Stored items:
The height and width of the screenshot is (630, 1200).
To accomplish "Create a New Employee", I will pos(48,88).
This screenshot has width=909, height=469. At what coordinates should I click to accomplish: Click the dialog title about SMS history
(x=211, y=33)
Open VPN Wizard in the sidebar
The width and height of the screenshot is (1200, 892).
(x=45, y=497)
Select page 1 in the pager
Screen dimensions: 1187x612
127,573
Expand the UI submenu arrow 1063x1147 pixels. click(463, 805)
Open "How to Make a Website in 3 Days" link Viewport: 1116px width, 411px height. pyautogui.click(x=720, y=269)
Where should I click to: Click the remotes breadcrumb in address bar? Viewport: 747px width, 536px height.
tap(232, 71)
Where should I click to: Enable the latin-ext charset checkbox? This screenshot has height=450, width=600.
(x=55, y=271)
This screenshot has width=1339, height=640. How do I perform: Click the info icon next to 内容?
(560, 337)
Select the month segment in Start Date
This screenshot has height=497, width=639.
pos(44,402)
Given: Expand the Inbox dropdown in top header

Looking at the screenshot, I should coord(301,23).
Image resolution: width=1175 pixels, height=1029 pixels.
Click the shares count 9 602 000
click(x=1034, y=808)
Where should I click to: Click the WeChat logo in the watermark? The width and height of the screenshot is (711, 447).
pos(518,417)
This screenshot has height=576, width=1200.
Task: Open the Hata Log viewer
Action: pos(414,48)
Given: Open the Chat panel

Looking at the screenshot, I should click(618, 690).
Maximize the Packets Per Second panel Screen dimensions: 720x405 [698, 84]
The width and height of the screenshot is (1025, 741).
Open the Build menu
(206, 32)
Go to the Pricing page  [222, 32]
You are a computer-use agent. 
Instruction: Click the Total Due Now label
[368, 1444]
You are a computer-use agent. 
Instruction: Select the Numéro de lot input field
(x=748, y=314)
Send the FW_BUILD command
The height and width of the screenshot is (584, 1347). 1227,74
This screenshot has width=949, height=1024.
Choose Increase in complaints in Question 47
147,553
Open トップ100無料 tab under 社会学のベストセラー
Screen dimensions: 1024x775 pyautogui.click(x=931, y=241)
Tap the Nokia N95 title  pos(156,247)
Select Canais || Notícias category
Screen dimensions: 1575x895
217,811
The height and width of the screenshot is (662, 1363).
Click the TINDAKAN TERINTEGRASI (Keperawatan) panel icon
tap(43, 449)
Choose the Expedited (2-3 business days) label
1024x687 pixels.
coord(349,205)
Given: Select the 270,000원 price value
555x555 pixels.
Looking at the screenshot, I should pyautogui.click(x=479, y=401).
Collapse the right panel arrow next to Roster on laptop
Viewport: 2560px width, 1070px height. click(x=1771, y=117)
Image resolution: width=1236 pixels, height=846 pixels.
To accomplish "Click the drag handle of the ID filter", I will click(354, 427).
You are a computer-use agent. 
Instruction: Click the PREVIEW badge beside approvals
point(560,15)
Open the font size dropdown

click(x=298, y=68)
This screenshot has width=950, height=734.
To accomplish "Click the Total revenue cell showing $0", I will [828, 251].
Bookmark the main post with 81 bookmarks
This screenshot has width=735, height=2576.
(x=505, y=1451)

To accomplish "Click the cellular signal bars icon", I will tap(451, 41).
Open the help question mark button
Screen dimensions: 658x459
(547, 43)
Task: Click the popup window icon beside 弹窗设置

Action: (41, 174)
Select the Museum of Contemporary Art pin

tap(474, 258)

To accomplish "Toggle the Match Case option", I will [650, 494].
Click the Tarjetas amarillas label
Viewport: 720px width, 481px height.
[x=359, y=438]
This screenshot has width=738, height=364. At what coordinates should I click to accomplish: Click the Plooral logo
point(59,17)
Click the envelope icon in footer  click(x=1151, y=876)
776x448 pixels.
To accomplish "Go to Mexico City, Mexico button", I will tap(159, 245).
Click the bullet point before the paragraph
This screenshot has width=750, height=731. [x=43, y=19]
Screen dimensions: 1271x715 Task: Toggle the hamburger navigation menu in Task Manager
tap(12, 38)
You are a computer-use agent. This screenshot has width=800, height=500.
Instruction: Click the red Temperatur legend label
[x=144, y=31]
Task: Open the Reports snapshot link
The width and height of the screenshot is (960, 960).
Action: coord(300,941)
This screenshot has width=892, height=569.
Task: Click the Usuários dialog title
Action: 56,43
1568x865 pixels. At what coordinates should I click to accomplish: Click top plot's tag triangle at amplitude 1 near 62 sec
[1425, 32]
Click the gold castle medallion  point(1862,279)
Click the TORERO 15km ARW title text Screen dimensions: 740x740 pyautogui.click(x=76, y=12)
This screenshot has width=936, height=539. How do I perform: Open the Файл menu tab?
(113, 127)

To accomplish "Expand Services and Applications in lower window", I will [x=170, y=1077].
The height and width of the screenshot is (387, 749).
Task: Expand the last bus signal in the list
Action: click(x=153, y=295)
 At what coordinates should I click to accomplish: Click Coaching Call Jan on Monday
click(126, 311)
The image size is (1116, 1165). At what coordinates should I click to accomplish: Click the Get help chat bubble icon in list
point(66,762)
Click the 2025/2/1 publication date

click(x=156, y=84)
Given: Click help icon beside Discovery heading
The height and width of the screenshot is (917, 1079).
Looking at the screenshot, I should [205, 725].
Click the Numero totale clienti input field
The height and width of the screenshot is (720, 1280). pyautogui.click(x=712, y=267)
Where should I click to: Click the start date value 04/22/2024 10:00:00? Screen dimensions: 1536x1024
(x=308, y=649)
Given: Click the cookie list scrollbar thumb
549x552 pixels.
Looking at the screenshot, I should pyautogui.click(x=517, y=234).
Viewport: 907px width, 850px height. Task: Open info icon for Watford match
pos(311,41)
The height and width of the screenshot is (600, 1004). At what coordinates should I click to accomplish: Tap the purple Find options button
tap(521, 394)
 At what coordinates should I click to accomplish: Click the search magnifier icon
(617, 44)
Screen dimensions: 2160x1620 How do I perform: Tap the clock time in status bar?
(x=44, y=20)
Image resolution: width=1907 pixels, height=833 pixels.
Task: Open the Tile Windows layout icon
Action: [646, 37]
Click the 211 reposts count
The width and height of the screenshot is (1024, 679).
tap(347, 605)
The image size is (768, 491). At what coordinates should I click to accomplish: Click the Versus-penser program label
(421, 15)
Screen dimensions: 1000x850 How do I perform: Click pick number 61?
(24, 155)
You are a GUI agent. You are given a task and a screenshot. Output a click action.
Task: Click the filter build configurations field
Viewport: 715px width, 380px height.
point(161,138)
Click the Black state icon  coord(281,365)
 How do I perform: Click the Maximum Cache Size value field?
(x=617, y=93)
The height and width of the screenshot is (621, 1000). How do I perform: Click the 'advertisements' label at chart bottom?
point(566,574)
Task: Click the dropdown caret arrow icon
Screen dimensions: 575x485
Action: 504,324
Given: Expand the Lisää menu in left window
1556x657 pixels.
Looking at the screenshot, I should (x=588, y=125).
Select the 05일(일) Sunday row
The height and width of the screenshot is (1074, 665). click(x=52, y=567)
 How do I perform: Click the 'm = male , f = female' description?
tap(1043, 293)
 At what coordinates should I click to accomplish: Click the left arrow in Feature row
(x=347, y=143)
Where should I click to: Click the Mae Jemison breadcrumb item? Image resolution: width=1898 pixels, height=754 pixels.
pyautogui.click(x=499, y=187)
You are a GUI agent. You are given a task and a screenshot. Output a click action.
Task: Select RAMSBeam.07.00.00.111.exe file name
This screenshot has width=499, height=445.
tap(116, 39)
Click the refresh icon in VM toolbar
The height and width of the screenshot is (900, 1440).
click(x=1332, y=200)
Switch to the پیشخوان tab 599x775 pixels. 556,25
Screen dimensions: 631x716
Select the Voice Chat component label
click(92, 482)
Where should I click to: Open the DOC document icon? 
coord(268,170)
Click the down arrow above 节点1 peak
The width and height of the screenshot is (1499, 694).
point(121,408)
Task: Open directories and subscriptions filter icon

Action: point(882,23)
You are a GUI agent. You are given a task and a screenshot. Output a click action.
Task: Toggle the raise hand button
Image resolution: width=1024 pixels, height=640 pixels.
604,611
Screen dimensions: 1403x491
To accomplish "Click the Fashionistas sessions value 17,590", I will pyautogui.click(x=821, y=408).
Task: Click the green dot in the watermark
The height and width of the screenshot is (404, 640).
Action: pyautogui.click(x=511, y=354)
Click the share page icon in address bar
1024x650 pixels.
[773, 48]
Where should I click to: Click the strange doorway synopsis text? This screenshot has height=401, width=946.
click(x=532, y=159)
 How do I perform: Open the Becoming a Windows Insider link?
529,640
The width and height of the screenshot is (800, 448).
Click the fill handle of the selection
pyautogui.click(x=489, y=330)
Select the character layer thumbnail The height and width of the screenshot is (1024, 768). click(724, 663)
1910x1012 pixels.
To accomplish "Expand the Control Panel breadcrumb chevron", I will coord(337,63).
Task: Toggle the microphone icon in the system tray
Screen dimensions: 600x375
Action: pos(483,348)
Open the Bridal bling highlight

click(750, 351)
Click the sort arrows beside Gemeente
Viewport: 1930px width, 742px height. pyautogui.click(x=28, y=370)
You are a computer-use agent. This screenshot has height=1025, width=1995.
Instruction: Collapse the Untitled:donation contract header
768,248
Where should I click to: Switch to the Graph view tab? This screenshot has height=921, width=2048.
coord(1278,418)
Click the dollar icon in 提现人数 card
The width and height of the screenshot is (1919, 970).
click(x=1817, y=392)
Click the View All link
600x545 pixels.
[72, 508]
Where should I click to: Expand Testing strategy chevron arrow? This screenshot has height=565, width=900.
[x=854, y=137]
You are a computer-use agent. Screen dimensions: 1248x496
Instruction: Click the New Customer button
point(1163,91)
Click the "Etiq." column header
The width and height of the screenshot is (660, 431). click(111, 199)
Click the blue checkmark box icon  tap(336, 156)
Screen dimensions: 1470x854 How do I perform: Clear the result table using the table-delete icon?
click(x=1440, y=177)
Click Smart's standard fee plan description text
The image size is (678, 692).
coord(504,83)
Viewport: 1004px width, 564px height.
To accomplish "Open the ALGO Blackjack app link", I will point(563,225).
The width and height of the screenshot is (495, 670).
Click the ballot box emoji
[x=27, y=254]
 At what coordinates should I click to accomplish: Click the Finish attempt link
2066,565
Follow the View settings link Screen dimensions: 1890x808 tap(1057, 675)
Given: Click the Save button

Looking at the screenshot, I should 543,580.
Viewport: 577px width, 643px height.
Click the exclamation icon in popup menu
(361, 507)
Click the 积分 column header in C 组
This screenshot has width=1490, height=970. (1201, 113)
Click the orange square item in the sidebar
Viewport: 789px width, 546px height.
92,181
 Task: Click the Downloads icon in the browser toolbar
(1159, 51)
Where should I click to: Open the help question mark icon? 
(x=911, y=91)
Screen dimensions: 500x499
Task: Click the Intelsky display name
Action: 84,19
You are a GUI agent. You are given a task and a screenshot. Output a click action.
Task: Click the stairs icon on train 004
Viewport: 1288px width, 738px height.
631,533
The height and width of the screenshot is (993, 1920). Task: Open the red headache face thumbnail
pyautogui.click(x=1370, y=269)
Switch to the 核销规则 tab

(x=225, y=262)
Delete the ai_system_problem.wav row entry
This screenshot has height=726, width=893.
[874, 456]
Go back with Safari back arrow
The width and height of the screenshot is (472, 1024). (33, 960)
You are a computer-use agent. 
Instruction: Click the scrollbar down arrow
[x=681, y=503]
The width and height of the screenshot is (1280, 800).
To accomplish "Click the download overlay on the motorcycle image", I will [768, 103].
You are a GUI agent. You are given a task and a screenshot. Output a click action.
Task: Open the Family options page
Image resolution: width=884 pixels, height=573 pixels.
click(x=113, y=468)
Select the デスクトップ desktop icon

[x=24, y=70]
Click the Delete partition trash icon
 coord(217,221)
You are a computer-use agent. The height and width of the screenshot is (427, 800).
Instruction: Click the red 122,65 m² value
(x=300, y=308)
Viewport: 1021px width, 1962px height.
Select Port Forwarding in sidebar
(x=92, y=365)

AIM OF THE EXERCISE: Only lines that hold the string "page" belong in the answer, so copy every one of them from the records.

ANSWER TO THIS TASK:
Select page 1 in the pager
Go to the Pricing page  [222, 32]
Click the share page icon in address bar
Task: Open the Family options page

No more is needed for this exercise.